Essentially all pilots begin flying with propeller aircraft powered by piston engines, rather than in turboprops or light jets, even though:
- Operating a piston engine requires adjusting the mixture ratio, carburetor heating, ignition timing, and other such voodoo, whereas, with a turbine engine, you basically just turn on the ignition, press the START button, and you’re in business.
- Jets and turboprops are orders of magnitude more reliable than piston engines, despite the latter’s decades-long head start in development; destructive failures of aircraft piston engines are much less common nowadays than in the 1940s and 1950s, when they were practically a once-a-flight occurrence, but piston engines still come up short compared to jets, most pilots of which go their entire careers without experiencing a single engine failure of any kind whatsoever.
- And when a turbine engine does fail, it does so loudly and unmistakeably - none of those deadly invisible engine failures that killed off the market for piston-engined twinmotors, along with many thousands of their pilots.
- In all but the coldest climates, jets and turboprops use Jet A (in the United States) or Jet A-1 (the rest of the world), two very similar kerosenes that are far safer to handle than the avgas burned in most piston engines (Jet A and A-1 have much lower vapour pressures, much higher flashpoints, and much slower flame spread rates than avgas, and, unlike avgas, are not full of tetraethyllead), and more widely available to boot; even in those extremely cold climates where the more enthusiastically flammable Jet B (a gasoline-kerosene blend) has to be used instead, it’s still safer than avgas.
- Also, a turbine engine will run happily on avgas if the ground crew refuels it from the wrong container (jets are rightly famous for running on anything that flows and burns, as long as it doesn’t produce an exhaust containing refractory oxide particles), whereas accidentally fuelling a piston engine with jet fuel will cause it to blow its insides to bits just long enough after takeoff for you to now be over a residential subdivision or something similarly inconvenient for a forced landing.

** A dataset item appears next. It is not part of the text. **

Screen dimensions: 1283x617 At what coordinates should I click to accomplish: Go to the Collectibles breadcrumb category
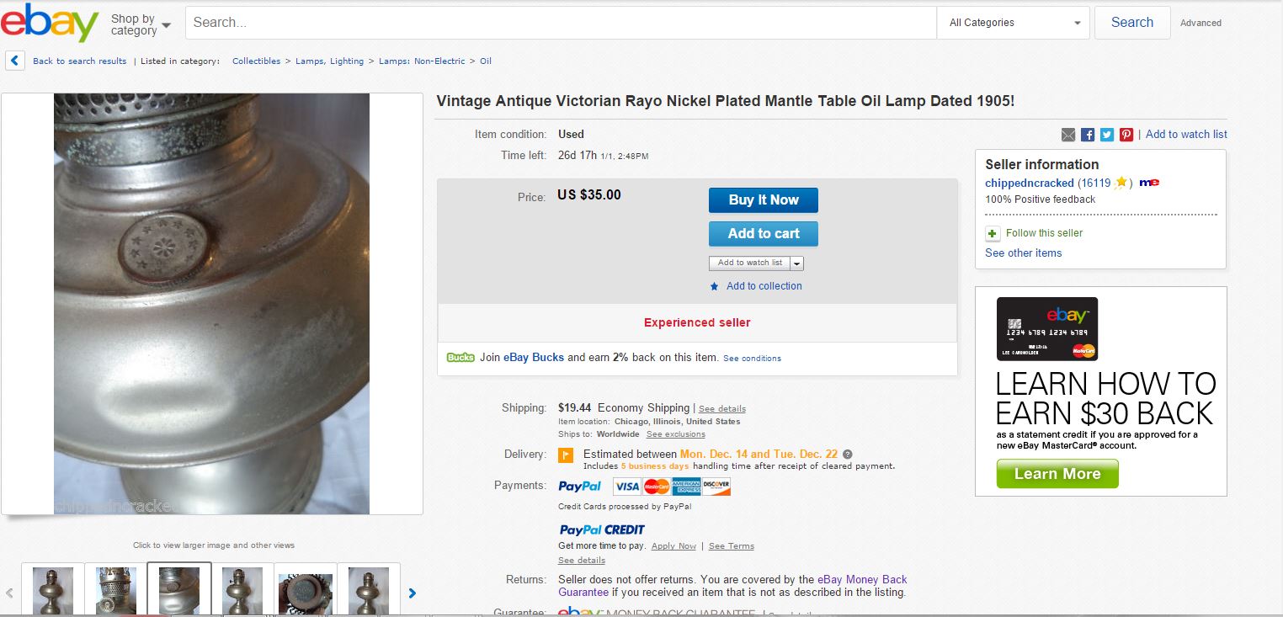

- Propellers come with their own complications; the propwash coming off the propeller and hitting the wings and tail creates nasty asymmetrical rolling and yawing tendencies, the pitch of most propellers has to be carefully managed (at least during ground operations, and sometimes in flight as well), and an even slightly nose-low landing, a gust from the wrong direction at the wrong moment, or a bump or pothole in the surface can easily cause an engine-destroying propstrike.
Given all this, why do pilots generally make their debut in piston-propeller aircraft, instead of in light jets or turboprops?